Der Bund für Umwelt und Naturschutz Deutschland (BUND) in Baden-Württemberg hat am Dienstagmorgen beim Verwaltungsgericht Stuttgart eine einstweilige Anordnung gegen den Weiterbau des Bahnprojekts Stuttgart 21 beantragt. Der Eilantrag richtet sich gegen das Eisenbahn-Bundesamt. Es soll der Deutschen Bahn anordnen, alle weiteren Baumaßnahmen mit sofortiger Wirkung zu untersagen, wie BUND-Landesgeschäftsführer Berthold Frieß sagte. Der Baustopp müsse solange gelten, bis in einem neuen Planfeststellungsverfahren über die Anträge der Deutschen Bahn auf erhöhte Grundwasserförderung und -entnahme rechtswirksam entschieden werde. Die Bahn hatte angekündigt, etwa doppelt so viel Grundwasser wie bislang bekannt abpumpen zu wollen.

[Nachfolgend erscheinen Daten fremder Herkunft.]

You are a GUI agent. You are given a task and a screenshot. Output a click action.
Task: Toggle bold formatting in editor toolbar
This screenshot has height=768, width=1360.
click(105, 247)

Derweil hat Baden-Württembergs Innenminister Reinhold Gall (SPD) im Stuttgart 21-Konflikt im Hinblick auf den Einsatz von Wasserwerfern alle Beteiligten zur Besonnenheit aufgerufen. „Wir alle, das heißt wir als Polizei, wir als Politiker, aber auch Demonstranten, können dazu beitragen, dass eine solche Situation in Zukunft vermieden wird“, sagte Gall in einem Interview mit dem Rundfunksender „SWR2“. In der Nacht zu Dienstag war die Situation erneut eskaliert, als mehrere Hundert Demonstranten die Baustelle stürmten. Ob Wasserwerfer in Zukunft erneut als Einsatzmittel gewählt werden, werde auf die jeweilige örtliche Situation ankommen, sagte Gall weiter.

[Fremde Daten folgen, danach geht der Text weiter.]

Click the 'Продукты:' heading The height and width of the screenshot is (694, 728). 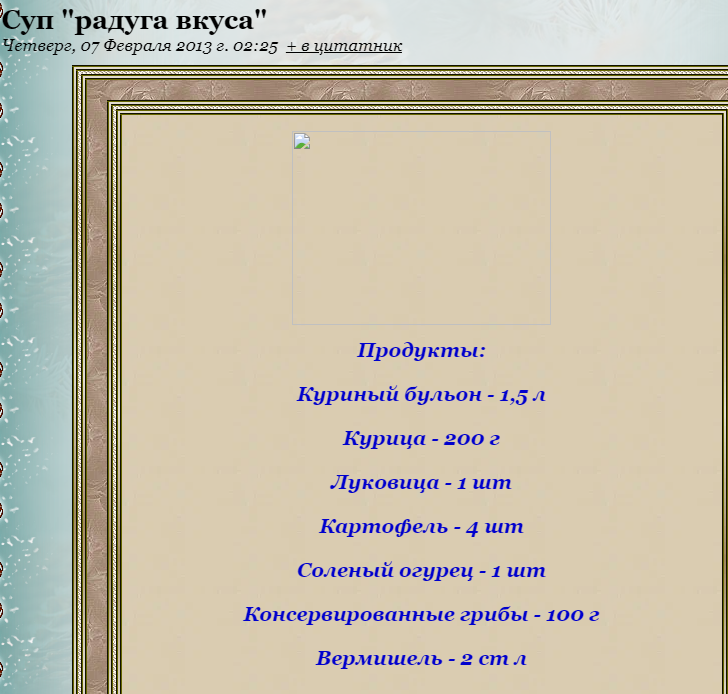click(x=421, y=351)
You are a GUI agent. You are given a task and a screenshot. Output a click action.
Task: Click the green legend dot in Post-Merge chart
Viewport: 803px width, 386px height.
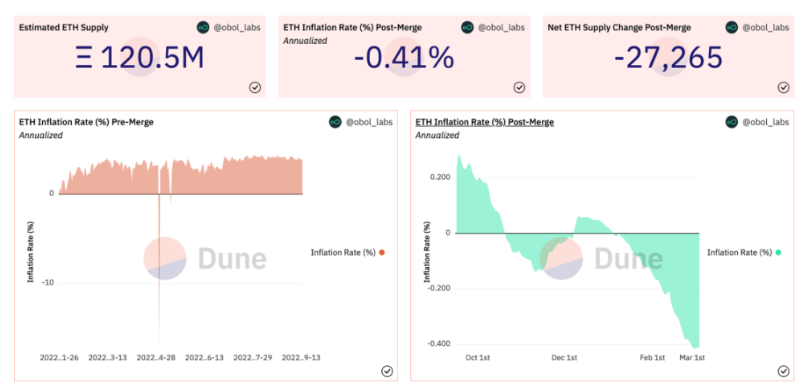point(778,252)
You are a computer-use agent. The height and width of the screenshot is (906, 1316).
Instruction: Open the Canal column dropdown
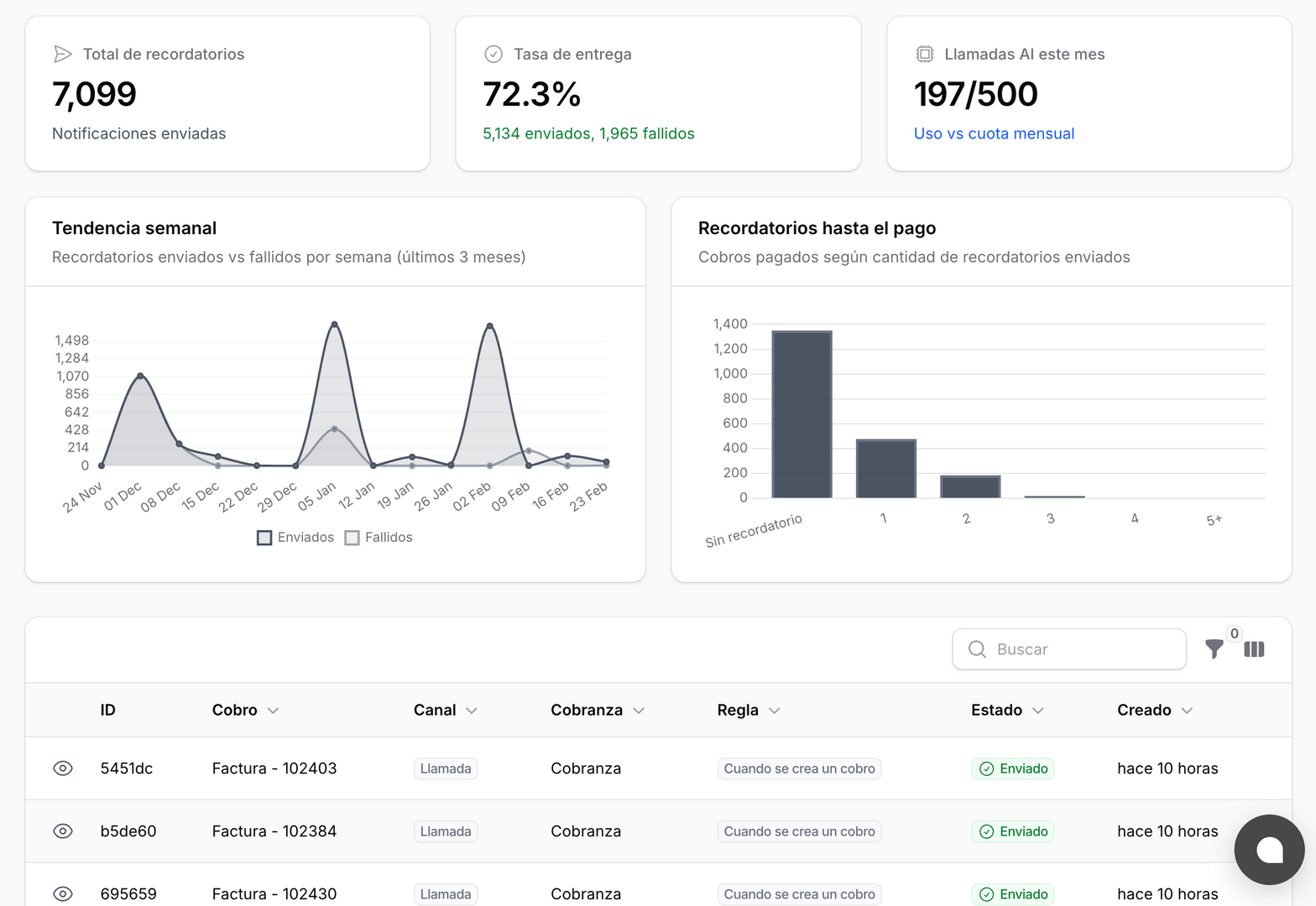(x=472, y=711)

Nach massiven Ausschreitungen bei Protesten gegen das Bahnprojekt Stuttgart 21 hat die Polizei am Dienstag Ermittlungen aufgenommen. Beamte sicherten auf dem Baustellengelände am Hauptbahnhof Spuren an Gebäuden und Fahrzeugen, teilte eine Polizeisprecherin mit. Zudem werde die Aussage eines Polizisten, der den Angriff auf einen Zivilbeamten aus nächster Nähe beobachtet hatte, im Laufe des Vormittags aufgenommen.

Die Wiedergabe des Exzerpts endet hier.